Andreas Grimm is pleased to announce, The Noise, the first New York solo exhibition of German artist Thomas Palme.
Palme’s highly prolific practice encompasses the fields of drawing, video, performance, and installation. The black and white pencil drawings, which constitute the bulk of Palme’s creative output, are produced at a minimum count of four thousand works on paper annually. Palme draws simultaneously with both his right and left hand, creating images which contain a wide spectrum of marks, energies, and references, ranging from finely rendered portraiture to chaotic abstraction.
There are multiple forces at work with each other and at odds with one another in the images Palme creates. The technique which he has adopted to make his work, drawing with both hands at once, is integral to the content of the work itself.

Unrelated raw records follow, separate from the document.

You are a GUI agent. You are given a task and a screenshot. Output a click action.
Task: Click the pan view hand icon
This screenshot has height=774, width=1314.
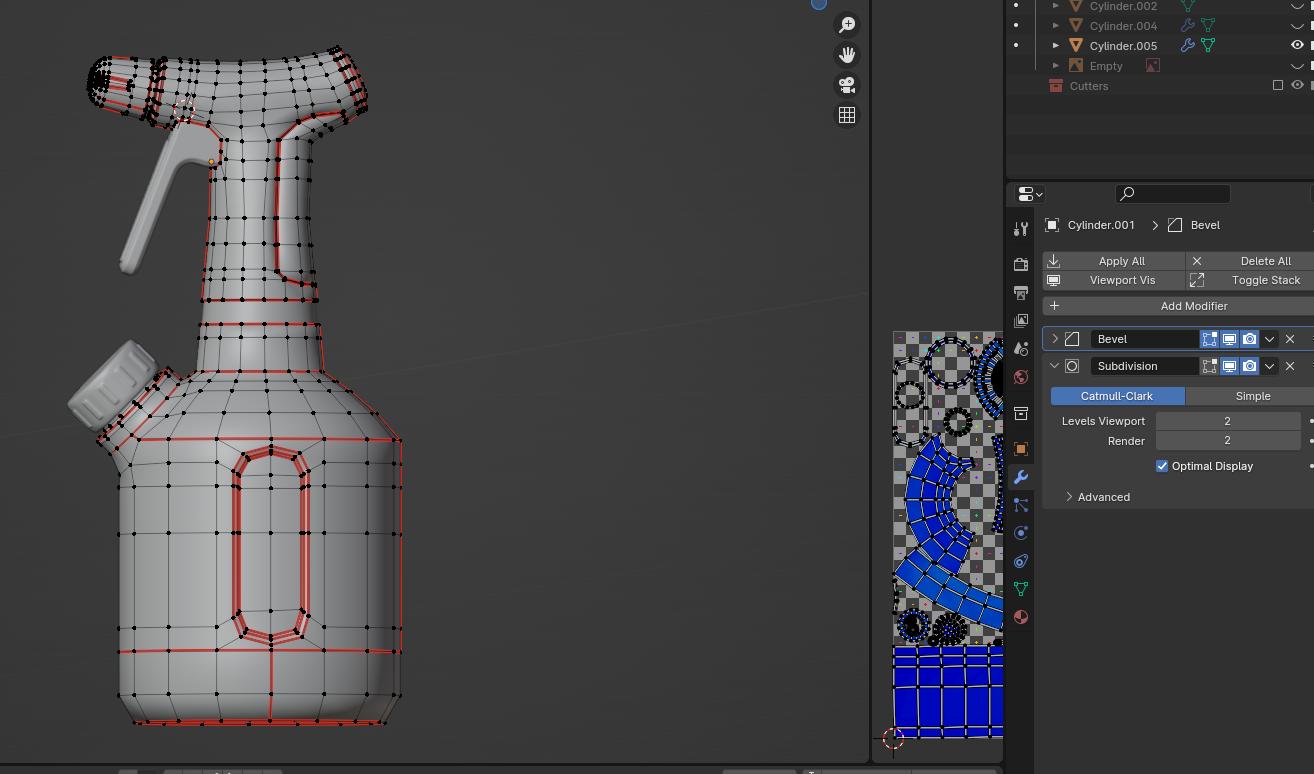[847, 55]
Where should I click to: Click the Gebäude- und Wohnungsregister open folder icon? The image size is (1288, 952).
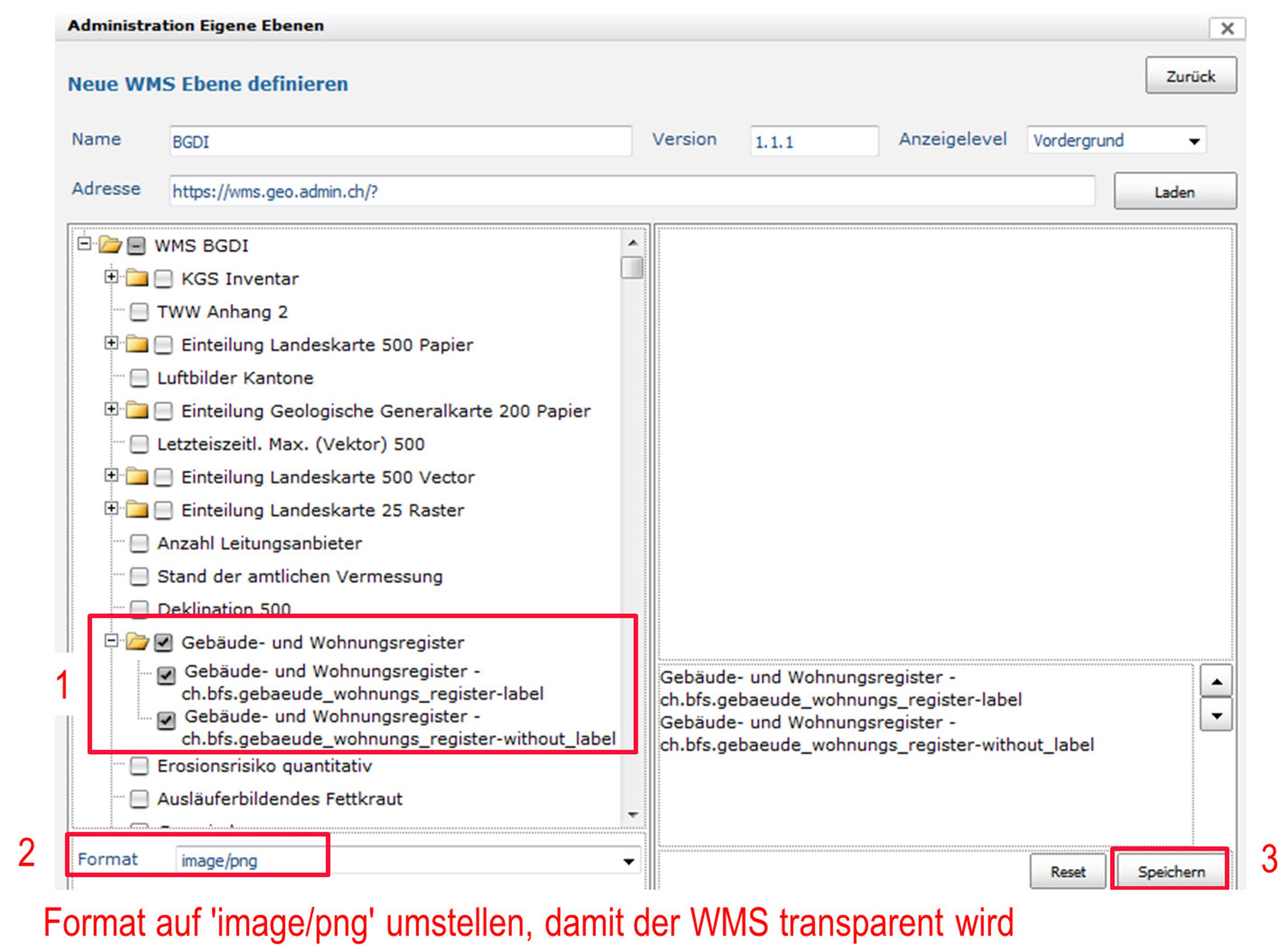(x=138, y=642)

There is always a battle taking place between that which we can comprehend or identify as a part of our history, and that which is shrouded in mystery, perhaps supernatural, and definitely powerful if not completely in control. From Palme’s citations, it is evident that he is moving between and connecting the spaces of the metaphysical, the historical, the scientific, the religious, and the philosophical. In this intersection is not only a search for answers to large questions as exhaustive and epic as Palme’s practice itself, but also a space of transition which brings the viewer to the present through depicting the implications and effects of these dynamics of power and time on our lives.
While Palme’s past exhibitions have served as a formally presented, select edit of the sheer mass and pace of his process, The Noise, presents an experience closer to the process itself. Using large format drawings hung on clotheslines, pinned to the wall, wrapped around pedestals, and strewn on the floor in conjunction with multiple video monitors and photographs, Palme creates an all encompassing, room size installation which serves as a philosophical diagram.
Amongst Palme’s newest works, embedded in the installation, are a series of performance-videos made in the forests of his birthplace, Immenstadt. The videos, which he refers to as “ram-videos,” serve as reference to the mantra “ram,” and a tribute to several spiritual gurus. The most notable of these influences is Palme’s close friend, Ram Dass, who authored the 1971 contemporary spiritual classic, “Be Here Now ”, in which he teaches the harmony of all people and religions. These videos, particularly in the context in which Palme has placed them, mark a major turning point in our understanding of his work, connecting the iconography and characters found repeatedly in past and current drawings with Palme himself as the enactor of these identities in the space and time of actions taking place in film and photography.
In authoring his infamous 1848 manifesto, Karl Marx predicted the state in which we find ourselves upon entering the environment that Palme has created for us and for himself:
All that is solid melts into air, all that is holy is profaned, and man is at last compelled to face with sober senses, his real conditions of life, and his relations with his kind.
Thomas Palme was born in 1967 in Immenstadt, and studied in Vienna, Munich and Düsseldorf. His selected works have been published in four major volumes: Nachlass (2003), The Brick (2004), The Grip (2006), and Palme in Berlin (2007). He has exhibited internationally, most recently at Overbeck-Gesellschaft, and Kuhstall Moosalpe.